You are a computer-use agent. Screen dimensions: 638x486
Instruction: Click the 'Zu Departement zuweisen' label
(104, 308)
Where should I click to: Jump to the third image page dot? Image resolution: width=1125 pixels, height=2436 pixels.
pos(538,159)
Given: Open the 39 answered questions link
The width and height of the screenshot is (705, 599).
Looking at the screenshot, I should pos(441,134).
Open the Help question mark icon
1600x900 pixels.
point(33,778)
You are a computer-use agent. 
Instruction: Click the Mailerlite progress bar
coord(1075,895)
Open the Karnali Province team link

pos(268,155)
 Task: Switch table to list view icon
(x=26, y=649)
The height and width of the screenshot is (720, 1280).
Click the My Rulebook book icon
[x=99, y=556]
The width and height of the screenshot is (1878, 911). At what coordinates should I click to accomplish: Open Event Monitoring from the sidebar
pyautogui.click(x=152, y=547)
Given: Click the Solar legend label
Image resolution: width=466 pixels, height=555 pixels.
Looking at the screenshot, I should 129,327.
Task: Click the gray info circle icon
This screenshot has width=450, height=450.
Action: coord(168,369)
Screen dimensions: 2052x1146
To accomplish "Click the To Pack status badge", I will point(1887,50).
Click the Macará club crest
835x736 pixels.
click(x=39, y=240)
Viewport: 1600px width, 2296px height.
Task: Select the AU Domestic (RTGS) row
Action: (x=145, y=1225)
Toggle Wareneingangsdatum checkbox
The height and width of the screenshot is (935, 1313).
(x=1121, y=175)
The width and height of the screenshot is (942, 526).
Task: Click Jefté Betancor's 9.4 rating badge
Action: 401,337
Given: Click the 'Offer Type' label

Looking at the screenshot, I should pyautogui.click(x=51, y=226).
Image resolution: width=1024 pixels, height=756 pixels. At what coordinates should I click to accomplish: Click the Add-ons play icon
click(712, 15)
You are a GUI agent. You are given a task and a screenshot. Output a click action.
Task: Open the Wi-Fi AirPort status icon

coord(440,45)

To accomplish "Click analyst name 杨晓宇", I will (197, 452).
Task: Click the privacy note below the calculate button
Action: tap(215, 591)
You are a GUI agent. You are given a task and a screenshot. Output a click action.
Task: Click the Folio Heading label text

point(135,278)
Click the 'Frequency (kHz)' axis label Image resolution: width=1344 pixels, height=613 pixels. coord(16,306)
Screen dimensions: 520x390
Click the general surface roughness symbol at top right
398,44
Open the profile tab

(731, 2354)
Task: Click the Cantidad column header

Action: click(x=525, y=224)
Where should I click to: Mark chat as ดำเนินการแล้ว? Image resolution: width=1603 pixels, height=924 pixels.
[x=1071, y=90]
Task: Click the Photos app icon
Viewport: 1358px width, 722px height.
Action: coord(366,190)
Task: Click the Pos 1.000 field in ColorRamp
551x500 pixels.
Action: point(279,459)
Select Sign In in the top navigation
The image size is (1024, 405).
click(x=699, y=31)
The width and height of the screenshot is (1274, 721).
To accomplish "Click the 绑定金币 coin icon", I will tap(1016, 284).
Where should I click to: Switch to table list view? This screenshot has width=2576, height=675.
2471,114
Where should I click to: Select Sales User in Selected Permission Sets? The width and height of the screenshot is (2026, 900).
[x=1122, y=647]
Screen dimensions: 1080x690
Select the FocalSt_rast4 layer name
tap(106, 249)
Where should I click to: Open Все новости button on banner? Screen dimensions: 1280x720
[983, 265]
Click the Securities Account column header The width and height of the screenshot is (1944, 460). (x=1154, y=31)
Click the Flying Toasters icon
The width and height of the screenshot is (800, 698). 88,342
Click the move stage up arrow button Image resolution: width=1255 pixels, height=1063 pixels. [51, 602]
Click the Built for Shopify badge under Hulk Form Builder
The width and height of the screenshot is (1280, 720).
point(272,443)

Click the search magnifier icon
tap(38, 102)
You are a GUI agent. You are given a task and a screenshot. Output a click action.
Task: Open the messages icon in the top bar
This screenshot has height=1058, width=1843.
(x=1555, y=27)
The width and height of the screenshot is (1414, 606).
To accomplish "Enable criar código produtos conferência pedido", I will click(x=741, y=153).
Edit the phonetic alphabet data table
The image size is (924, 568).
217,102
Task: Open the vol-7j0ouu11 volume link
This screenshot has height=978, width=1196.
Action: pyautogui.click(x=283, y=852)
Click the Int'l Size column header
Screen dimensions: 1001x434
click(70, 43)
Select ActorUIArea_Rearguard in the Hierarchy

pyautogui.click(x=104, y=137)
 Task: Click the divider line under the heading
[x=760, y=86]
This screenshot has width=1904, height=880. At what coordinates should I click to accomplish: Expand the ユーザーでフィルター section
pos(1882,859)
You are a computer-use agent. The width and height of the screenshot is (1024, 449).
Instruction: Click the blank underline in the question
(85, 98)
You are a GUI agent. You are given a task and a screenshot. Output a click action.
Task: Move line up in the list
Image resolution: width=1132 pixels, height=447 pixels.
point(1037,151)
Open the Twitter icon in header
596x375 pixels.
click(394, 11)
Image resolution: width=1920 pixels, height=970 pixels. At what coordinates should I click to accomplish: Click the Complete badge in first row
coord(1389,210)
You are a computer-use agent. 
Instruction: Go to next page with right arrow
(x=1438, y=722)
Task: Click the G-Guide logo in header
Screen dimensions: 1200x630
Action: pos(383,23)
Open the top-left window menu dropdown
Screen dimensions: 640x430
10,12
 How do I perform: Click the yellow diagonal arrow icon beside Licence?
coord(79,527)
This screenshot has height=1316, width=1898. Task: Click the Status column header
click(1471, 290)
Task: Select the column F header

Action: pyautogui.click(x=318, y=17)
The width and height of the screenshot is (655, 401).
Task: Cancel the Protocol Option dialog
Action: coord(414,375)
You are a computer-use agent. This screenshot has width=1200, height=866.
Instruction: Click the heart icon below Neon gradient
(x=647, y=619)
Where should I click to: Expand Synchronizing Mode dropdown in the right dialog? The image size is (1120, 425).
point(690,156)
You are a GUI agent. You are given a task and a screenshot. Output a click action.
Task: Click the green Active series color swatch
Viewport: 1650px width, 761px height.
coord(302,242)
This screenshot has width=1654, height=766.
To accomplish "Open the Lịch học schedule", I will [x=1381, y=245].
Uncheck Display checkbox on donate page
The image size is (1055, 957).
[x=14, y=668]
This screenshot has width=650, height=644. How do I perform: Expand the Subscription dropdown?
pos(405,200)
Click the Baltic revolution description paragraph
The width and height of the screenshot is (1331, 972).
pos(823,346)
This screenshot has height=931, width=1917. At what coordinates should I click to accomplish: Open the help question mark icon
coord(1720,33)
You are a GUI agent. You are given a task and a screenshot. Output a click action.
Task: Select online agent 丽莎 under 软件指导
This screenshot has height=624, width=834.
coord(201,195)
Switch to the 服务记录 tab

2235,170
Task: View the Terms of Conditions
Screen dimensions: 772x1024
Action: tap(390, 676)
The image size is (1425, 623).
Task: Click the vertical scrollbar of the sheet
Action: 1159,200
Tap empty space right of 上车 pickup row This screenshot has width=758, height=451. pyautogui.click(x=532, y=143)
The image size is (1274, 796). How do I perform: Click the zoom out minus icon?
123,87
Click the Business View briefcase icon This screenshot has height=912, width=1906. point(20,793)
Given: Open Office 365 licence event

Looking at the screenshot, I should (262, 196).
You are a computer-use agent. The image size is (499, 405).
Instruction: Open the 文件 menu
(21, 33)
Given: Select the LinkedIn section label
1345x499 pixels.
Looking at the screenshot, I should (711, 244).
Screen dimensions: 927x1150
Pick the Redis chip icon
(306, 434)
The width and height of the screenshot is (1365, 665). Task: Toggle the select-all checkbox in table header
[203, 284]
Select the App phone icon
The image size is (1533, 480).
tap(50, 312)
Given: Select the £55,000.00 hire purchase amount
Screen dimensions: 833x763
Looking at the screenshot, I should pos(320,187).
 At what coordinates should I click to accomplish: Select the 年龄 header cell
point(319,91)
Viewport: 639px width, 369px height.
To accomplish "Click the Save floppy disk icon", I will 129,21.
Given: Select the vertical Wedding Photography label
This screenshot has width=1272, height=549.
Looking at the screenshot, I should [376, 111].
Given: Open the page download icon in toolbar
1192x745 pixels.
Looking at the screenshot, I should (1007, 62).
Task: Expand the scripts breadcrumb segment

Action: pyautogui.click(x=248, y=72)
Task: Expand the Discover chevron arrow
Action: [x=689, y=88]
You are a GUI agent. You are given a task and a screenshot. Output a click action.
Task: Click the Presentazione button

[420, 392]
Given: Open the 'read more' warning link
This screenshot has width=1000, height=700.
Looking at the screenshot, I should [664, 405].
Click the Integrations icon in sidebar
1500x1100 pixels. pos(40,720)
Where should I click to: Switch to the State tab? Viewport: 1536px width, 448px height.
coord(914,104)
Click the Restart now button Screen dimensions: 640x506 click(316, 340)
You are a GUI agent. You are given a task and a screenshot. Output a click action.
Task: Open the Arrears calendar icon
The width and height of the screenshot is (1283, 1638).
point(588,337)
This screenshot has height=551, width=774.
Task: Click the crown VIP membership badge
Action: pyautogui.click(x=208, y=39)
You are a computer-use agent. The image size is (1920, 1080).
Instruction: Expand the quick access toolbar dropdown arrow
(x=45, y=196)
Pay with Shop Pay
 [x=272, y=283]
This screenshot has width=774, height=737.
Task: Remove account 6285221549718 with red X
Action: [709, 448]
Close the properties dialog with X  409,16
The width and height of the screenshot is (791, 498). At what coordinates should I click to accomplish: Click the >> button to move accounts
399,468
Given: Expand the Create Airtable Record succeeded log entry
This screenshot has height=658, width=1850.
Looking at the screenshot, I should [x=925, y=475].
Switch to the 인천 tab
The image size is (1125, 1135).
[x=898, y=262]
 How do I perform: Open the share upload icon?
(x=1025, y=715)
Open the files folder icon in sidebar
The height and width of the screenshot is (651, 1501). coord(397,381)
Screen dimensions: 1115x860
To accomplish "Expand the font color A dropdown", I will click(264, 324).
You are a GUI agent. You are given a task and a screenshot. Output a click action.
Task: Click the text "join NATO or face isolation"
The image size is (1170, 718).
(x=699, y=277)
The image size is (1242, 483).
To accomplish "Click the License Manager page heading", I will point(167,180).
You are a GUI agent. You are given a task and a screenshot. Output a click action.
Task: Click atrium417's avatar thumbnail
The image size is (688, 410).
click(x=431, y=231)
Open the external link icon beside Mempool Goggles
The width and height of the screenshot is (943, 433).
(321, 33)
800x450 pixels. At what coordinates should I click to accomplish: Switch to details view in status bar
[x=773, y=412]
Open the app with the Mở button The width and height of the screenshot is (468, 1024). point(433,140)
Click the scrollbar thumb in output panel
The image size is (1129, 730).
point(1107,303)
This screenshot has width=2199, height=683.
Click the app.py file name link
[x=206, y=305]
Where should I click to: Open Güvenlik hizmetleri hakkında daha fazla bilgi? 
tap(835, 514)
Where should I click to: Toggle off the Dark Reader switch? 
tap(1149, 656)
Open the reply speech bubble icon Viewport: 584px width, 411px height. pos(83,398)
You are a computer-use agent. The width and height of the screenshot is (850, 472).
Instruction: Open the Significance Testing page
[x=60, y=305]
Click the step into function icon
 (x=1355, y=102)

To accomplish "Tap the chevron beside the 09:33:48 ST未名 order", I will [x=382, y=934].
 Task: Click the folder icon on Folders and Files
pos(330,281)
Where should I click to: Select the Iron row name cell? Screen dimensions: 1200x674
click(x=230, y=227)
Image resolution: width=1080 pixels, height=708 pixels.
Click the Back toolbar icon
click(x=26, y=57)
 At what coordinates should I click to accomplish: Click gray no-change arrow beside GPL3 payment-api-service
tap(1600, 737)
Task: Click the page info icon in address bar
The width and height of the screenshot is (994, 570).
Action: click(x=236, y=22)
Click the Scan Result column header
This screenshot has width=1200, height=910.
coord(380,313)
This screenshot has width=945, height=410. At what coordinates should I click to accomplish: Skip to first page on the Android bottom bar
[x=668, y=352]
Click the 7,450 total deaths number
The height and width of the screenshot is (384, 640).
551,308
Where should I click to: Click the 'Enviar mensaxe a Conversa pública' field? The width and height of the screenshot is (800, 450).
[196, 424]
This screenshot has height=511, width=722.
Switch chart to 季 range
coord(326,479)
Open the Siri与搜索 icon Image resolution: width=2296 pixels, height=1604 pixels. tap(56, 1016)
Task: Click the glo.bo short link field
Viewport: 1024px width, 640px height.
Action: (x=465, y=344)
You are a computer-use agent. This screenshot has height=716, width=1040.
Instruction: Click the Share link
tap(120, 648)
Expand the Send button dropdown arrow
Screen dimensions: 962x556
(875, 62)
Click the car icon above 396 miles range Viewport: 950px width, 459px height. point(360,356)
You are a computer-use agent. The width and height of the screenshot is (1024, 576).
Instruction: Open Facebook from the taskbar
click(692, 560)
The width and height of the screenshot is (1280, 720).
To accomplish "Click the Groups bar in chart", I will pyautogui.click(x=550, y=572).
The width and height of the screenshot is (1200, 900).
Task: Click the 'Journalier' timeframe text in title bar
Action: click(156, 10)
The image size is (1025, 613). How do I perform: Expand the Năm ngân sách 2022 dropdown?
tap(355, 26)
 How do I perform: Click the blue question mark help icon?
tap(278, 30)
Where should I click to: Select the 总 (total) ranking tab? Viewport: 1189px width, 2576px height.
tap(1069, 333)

--------------------------------

__YOUR ASSIGNMENT__: Beginning with the line containing "How do I perform: Open" in the material above, copy every line exactly until you have copied the line containing "Open the reply".

__WORKED SOLUTION__:
 How do I perform: Open the share upload icon?
(x=1025, y=715)
Open the files folder icon in sidebar
The height and width of the screenshot is (651, 1501). coord(397,381)
Screen dimensions: 1115x860
To accomplish "Expand the font color A dropdown", I will click(264, 324).
You are a GUI agent. You are given a task and a screenshot. Output a click action.
Task: Click the text "join NATO or face isolation"
The image size is (1170, 718).
(x=699, y=277)
The image size is (1242, 483).
To accomplish "Click the License Manager page heading", I will point(167,180).
You are a GUI agent. You are given a task and a screenshot. Output a click action.
Task: Click atrium417's avatar thumbnail
The image size is (688, 410).
click(x=431, y=231)
Open the external link icon beside Mempool Goggles
The width and height of the screenshot is (943, 433).
(321, 33)
800x450 pixels. At what coordinates should I click to accomplish: Switch to details view in status bar
[x=773, y=412]
Open the app with the Mở button The width and height of the screenshot is (468, 1024). point(433,140)
Click the scrollbar thumb in output panel
The image size is (1129, 730).
point(1107,303)
This screenshot has width=2199, height=683.
Click the app.py file name link
[x=206, y=305]
Where should I click to: Open Güvenlik hizmetleri hakkında daha fazla bilgi? 
tap(835, 514)
Where should I click to: Toggle off the Dark Reader switch? 
tap(1149, 656)
Open the reply speech bubble icon Viewport: 584px width, 411px height. pos(83,398)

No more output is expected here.